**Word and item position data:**
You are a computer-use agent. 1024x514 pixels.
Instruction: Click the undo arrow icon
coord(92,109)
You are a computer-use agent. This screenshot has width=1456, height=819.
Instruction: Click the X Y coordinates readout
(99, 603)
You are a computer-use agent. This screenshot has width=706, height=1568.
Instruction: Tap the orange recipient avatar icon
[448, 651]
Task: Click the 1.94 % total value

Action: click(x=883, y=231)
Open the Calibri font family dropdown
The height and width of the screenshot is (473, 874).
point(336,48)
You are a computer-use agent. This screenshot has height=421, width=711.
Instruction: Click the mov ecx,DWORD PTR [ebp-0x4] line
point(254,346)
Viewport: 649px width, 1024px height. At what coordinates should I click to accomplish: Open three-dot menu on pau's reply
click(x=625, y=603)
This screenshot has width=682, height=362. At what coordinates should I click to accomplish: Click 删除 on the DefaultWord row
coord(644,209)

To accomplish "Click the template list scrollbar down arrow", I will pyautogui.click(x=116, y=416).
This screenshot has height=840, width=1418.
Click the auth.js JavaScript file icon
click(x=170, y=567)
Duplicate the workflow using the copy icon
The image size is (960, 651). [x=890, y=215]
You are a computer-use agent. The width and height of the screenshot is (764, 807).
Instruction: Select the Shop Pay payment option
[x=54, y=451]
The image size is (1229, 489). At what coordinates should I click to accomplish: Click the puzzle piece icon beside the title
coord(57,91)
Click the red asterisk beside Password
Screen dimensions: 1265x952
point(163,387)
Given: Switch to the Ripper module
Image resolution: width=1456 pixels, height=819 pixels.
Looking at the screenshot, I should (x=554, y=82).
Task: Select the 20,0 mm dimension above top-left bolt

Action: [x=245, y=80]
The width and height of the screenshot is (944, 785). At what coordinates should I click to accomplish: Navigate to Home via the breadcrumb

**TASK GOAL:** Copy all of the records above without changing anything, keeping each line as it appears.

**THE SOLUTION:**
You are a computer-use agent. 1024x514 pixels.
Instruction: Click the undo arrow icon
coord(92,109)
You are a computer-use agent. This screenshot has width=1456, height=819.
Instruction: Click the X Y coordinates readout
(99, 603)
You are a computer-use agent. This screenshot has width=706, height=1568.
Instruction: Tap the orange recipient avatar icon
[448, 651]
Task: Click the 1.94 % total value

Action: click(x=883, y=231)
Open the Calibri font family dropdown
The height and width of the screenshot is (473, 874).
point(336,48)
You are a computer-use agent. This screenshot has height=421, width=711.
Instruction: Click the mov ecx,DWORD PTR [ebp-0x4] line
point(254,346)
Viewport: 649px width, 1024px height. At what coordinates should I click to accomplish: Open three-dot menu on pau's reply
click(x=625, y=603)
This screenshot has width=682, height=362. At what coordinates should I click to accomplish: Click 删除 on the DefaultWord row
coord(644,209)

To accomplish "Click the template list scrollbar down arrow", I will pyautogui.click(x=116, y=416).
This screenshot has height=840, width=1418.
Click the auth.js JavaScript file icon
click(x=170, y=567)
Duplicate the workflow using the copy icon
The image size is (960, 651). [x=890, y=215]
You are a computer-use agent. The width and height of the screenshot is (764, 807).
Instruction: Select the Shop Pay payment option
[x=54, y=451]
The image size is (1229, 489). At what coordinates should I click to accomplish: Click the puzzle piece icon beside the title
coord(57,91)
Click the red asterisk beside Password
Screen dimensions: 1265x952
point(163,387)
Given: Switch to the Ripper module
Image resolution: width=1456 pixels, height=819 pixels.
Looking at the screenshot, I should (x=554, y=82).
Task: Select the 20,0 mm dimension above top-left bolt

Action: [x=245, y=80]
The width and height of the screenshot is (944, 785). At what coordinates should I click to accomplish: Navigate to Home via the breadcrumb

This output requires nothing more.